From: Jonathan Cameron <Jonathan.Cameron@Huawei.com>
To: Terry Bowman <terry.bowman@amd.com>
Cc: <dan.j.williams@intel.com>, <ira.weiny@intel.com>,
<dave@stgolabs.net>, <dave.jiang@intel.com>,
<alison.schofield@intel.com>, <ming4.li@intel.com>,
<vishal.l.verma@intel.com>, <jim.harris@samsung.com>,
<ilpo.jarvinen@linux.intel.com>, <ardb@kernel.org>,
<sathyanarayanan.kuppuswamy@linux.intel.com>,
<linux-cxl@vger.kernel.org>, <linux-kernel@vger.kernel.org>,
<Yazen.Ghannam@amd.com>, <Robert.Richter@amd.com>,
Bjorn Helgaas <bhelgaas@google.com>, <linux-pci@vger.kernel.org>
Subject: Re: [RFC PATCH 3/9] PCI/portdrv: Update portdrv with an atomic notifier for reporting AER internal errors
Date: Thu, 20 Jun 2024 13:30:27 +0100 [thread overview]

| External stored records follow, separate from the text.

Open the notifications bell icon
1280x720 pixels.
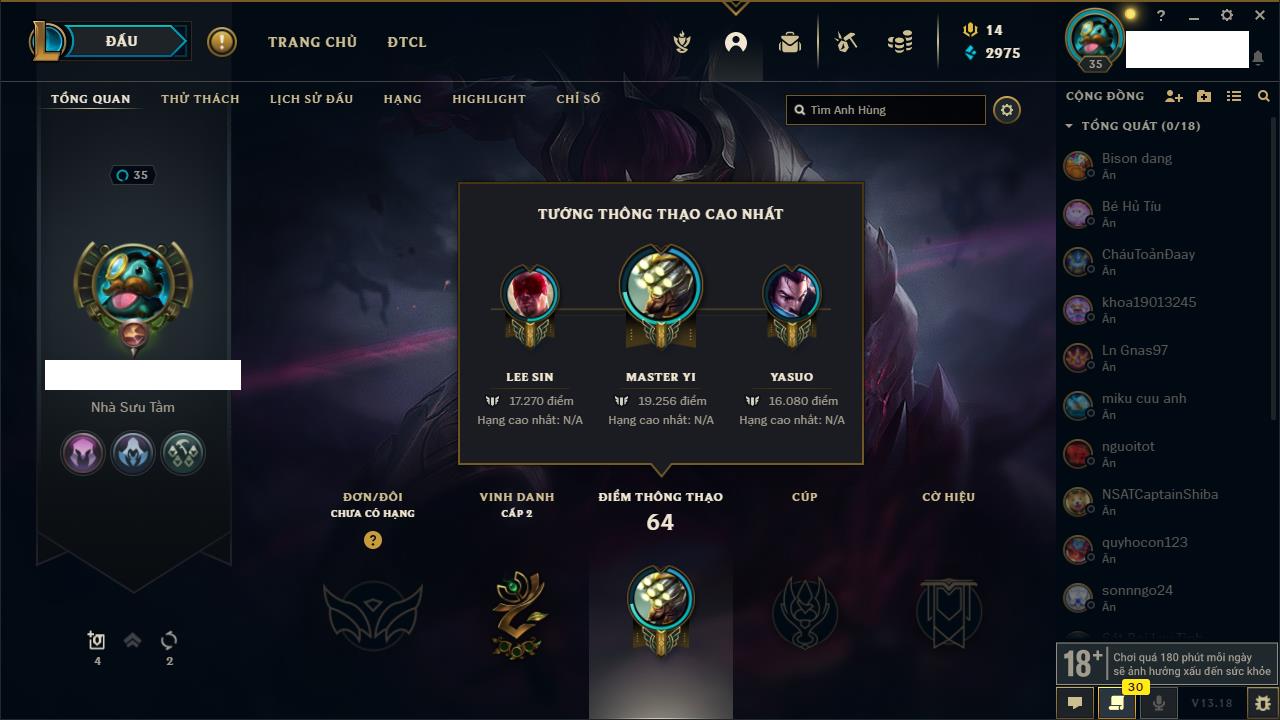coord(1257,58)
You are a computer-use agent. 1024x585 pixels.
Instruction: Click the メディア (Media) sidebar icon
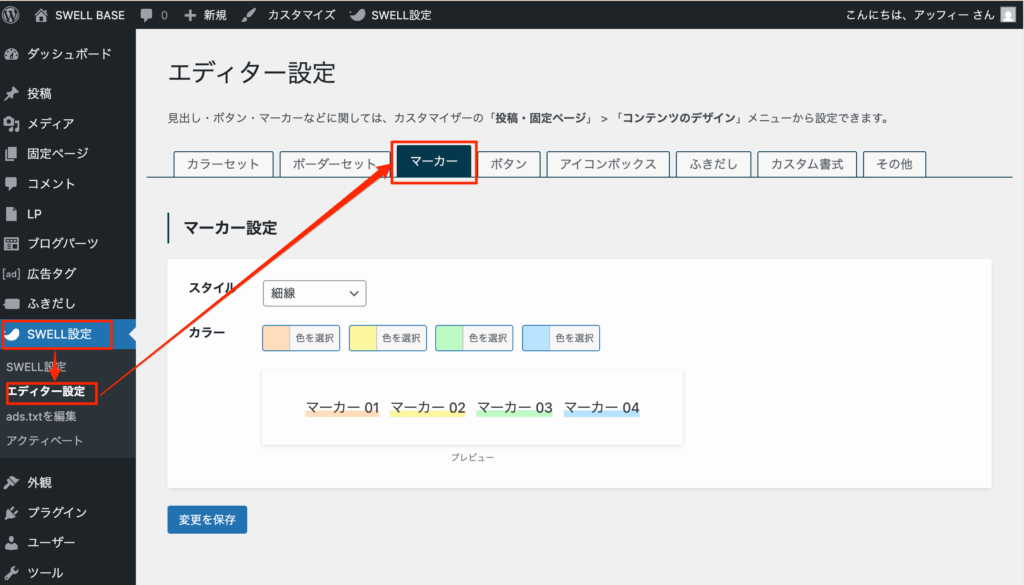tap(10, 122)
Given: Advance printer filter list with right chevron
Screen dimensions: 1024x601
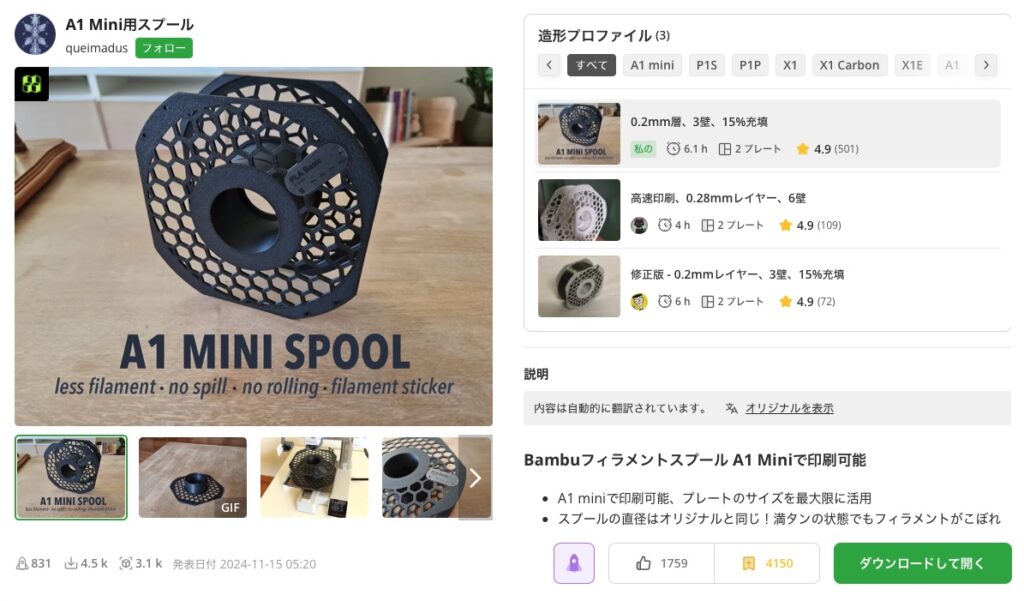Looking at the screenshot, I should click(986, 65).
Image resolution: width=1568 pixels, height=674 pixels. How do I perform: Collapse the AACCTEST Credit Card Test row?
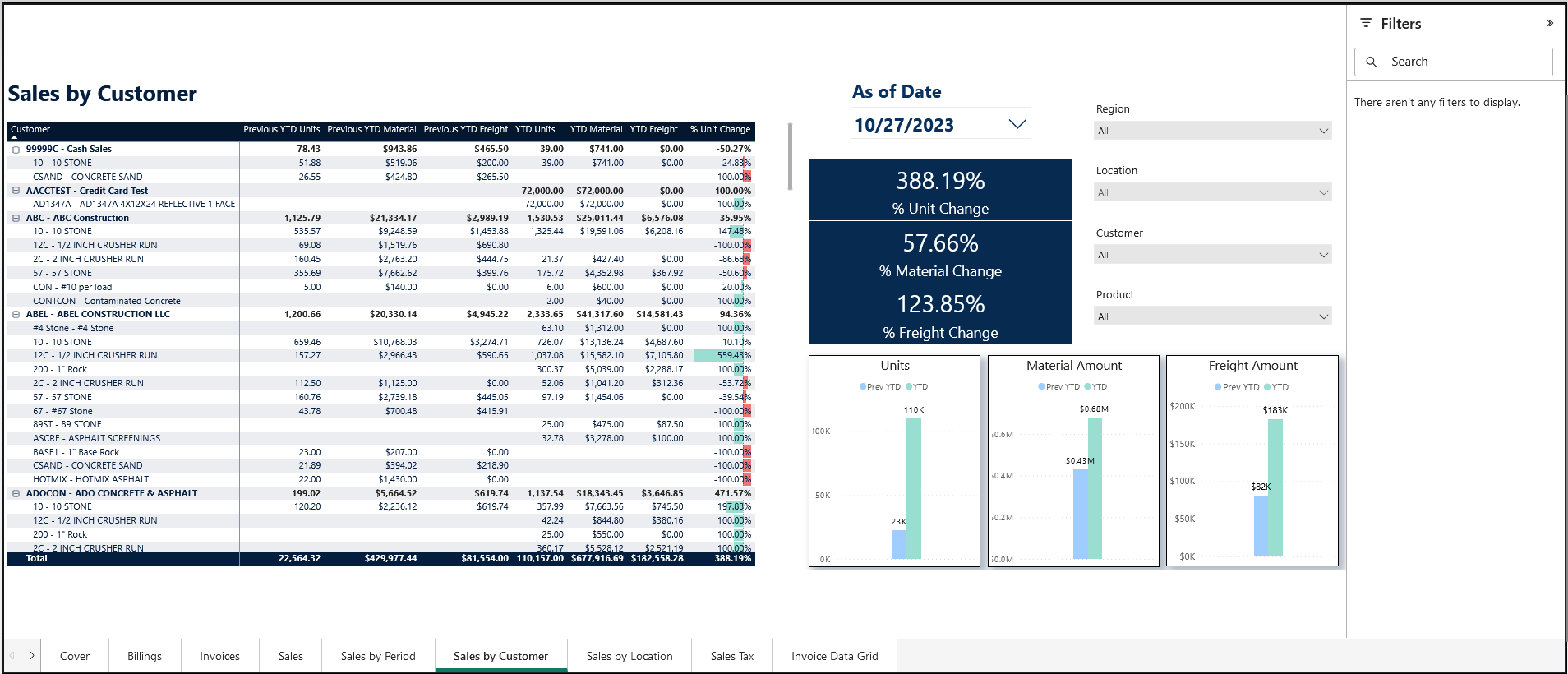click(x=16, y=191)
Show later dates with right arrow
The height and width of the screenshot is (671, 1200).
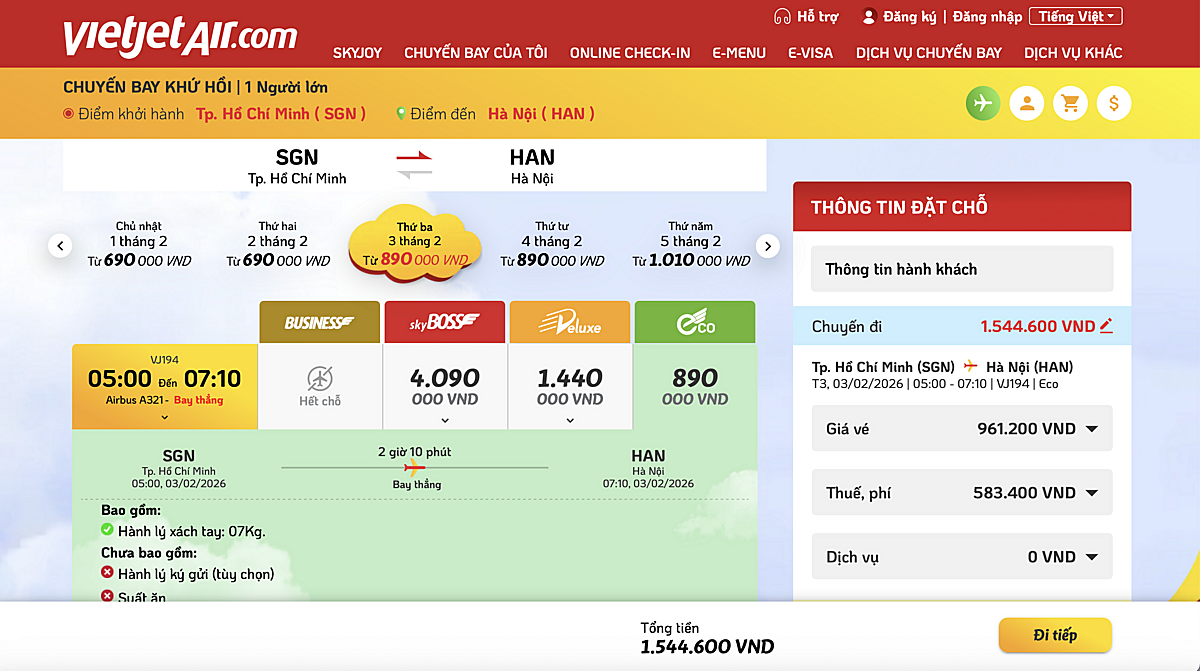click(767, 246)
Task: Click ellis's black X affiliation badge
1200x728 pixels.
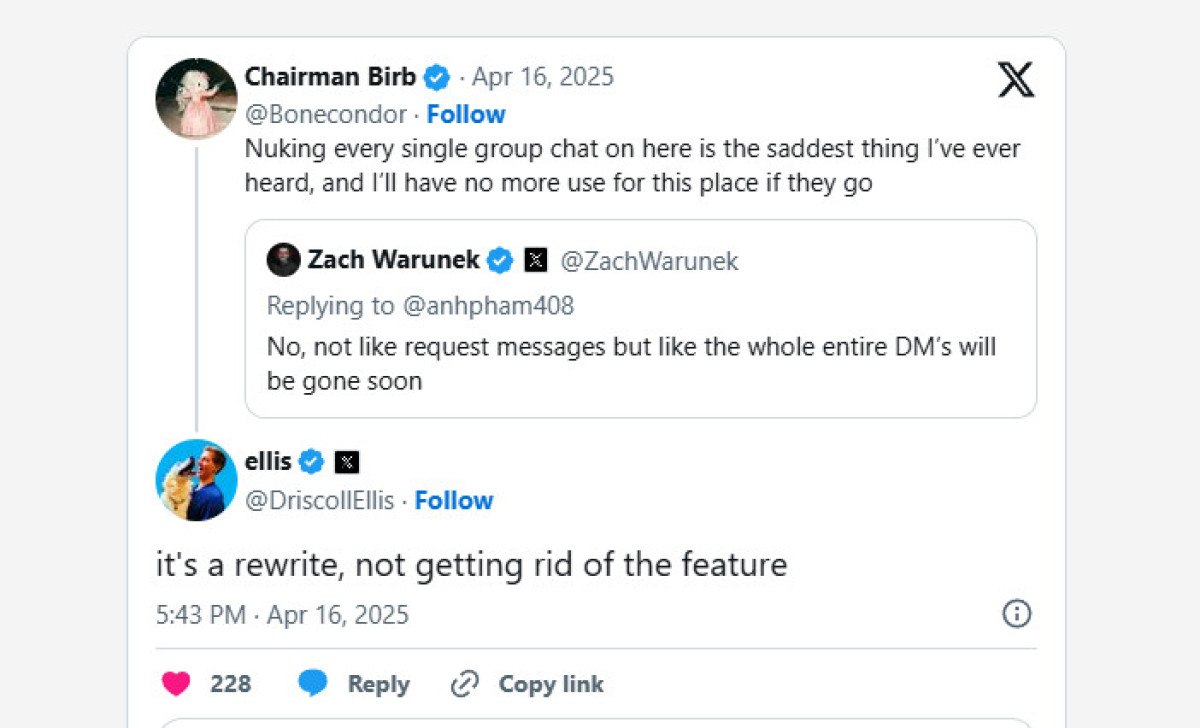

Message-ID: <20240620133027.000047e1@Huawei.com> (raw)
In-Reply-To: <20240617200411.1426554-4-terry.bowman@amd.com>
On Mon, 17 Jun 2024 15:04:05 -0500
Terry Bowman <terry.bowman@amd.com> wrote:
> PCIe port devices are bound to portdrv, the PCIe port bus driver. portdrv
> does not implement an AER correctable handler (CE) but does implement the
> AER uncorrectable error (UCE). The UCE handler is fairly straightforward
> in that it only checks for frozen error state and returns the next step
> for recovery accordingly.
>
> As a result, port devices relying on AER correctable internal errors (CIE)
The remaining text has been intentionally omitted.